Ce n’est pas la première fois que les émojis passent sous la loupe des chercheurs. L’originalité de ce projet réside notamment dans l’adoption d’une approche de science participative (à l’aide des ressources mises à disposition par le Citizen Science Center Zurich), par opposition au crowdsourcing ou au recours à des algorithmes de traitement du langage. Il se caractérise aussi par l’accent mis sur les langues nationales suisses et l’exploitation d’un corpus helvétique. Ainsi, les données sont tirées du corpus What’s Up, Switzerland? et ont été collectées au cours de l’été 2014 par une équipe de linguistes.

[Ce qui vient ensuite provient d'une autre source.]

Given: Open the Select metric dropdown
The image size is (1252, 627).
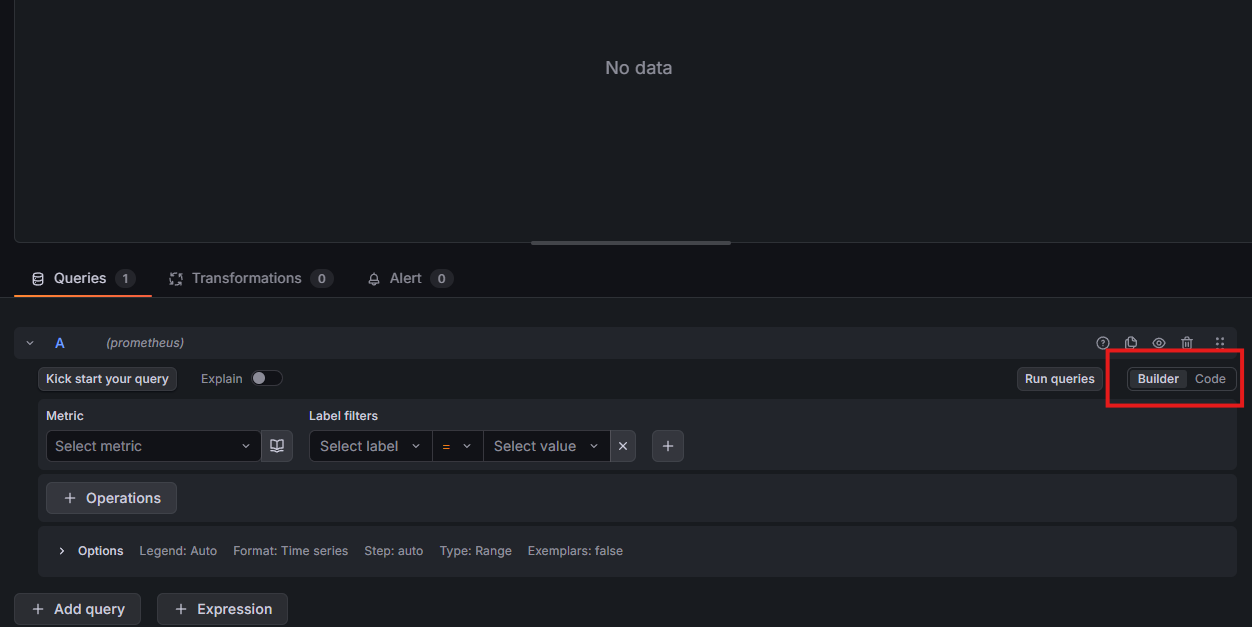Looking at the screenshot, I should click(153, 446).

“Travailler sur les langues nationales est un véritable défi car il y a relativement peu de données et de ressources linguistiques. Ce corpus est probablement le plus gros qui existe à l’heure actuelle et pourtant il contient encore trop peu de conversations dans les langues nationales minoritaires. Mais c’est une motivation supplémentaire pour travailler sur ces données et ainsi tenter d’apporter une pierre à l’édifice de l’héritage linguistique suisse.”
Aris Xanthos
Conversations plus récentes et en langues minoritaires
En plus des émojis, diverses façons d’exprimer des émotions sont utilisées dans les conversations numériques, notamment:
- La répétition des lettres
ouiiiiii
- La ponctuation
oui. – oui!!
- Les émoticônes
oui :-))
- Les interjections
oui haha
- Les GIFs (Image animée tirant son nom de son format informatique, le .gif, abréviation de Graphic Interchange Format)

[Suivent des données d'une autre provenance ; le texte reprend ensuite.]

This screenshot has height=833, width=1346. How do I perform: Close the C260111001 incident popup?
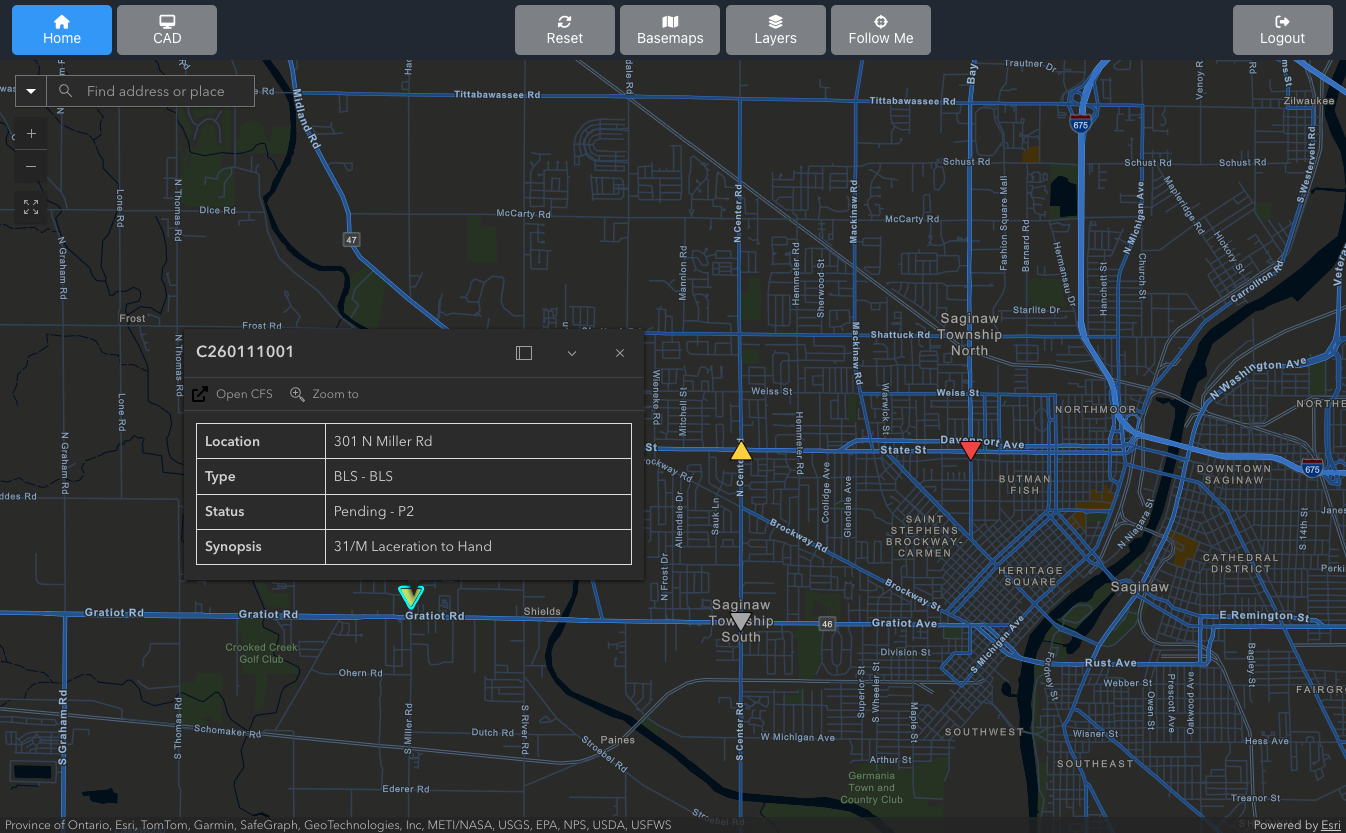[620, 353]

“Dans les premières tendances que l’on peut constater, on voit que plus la conversation entre deux personnes se prolonge, moins elles utilisent d’émojis. Il pourrait y avoir plusieurs raisons à ça, comme des tons sarcastiques que l’on a plus besoin de clarifier, par exemple, analyse Aris Xanthos. Par ailleurs, il semble y avoir une relation entre émojis, émoticônes et répétitions de lettres: plus il y a d’émojis, moins il y a d’émoticônes et de répétitions de lettres”.
Cet examen préalable des données confirme l’importance de collecter des données plus récentes et plus diversifiées du point de vue linguistique. “Il se peut tout à fait que la tendance, à la réduction des émojis au cours d’une conversation soit un phénomène lié à la période couverte par les données, 2010-2014, au tout début des émojis sur iOS et Android, et qu’on ne l’observe pas dans des données plus récentes”, rapporte Aris Xanthos.
What’s New Switzerland
Cette nouvelle collecte de données, qui s’intitulera “What’s New Switzerland”, se déroulera ainsi au sein du pôle de recherche national (PRN) Evolving Language en 2022. Elle sera suivie par un nouvel appel de sciences participatives, puis d’une phase de traitement computationnel des données avec un système de deep learning. En d’autres termes, les chercheurs entraîneront des modèles d’apprentissage machine pour détecter les émotions dans la communication numérique.
Ensemble, les résultats du projet CROSS et ceux du PRN Evolving Language permettront d’évaluer la pertinence de méthodes et de modèles formels pour traiter les aspects émotionnels de la communication numérique, ainsi que de mieux comprendre comment les pratiques de science participative peuvent être appliquées à la recherche linguistique dans le contexte multilingue suisse.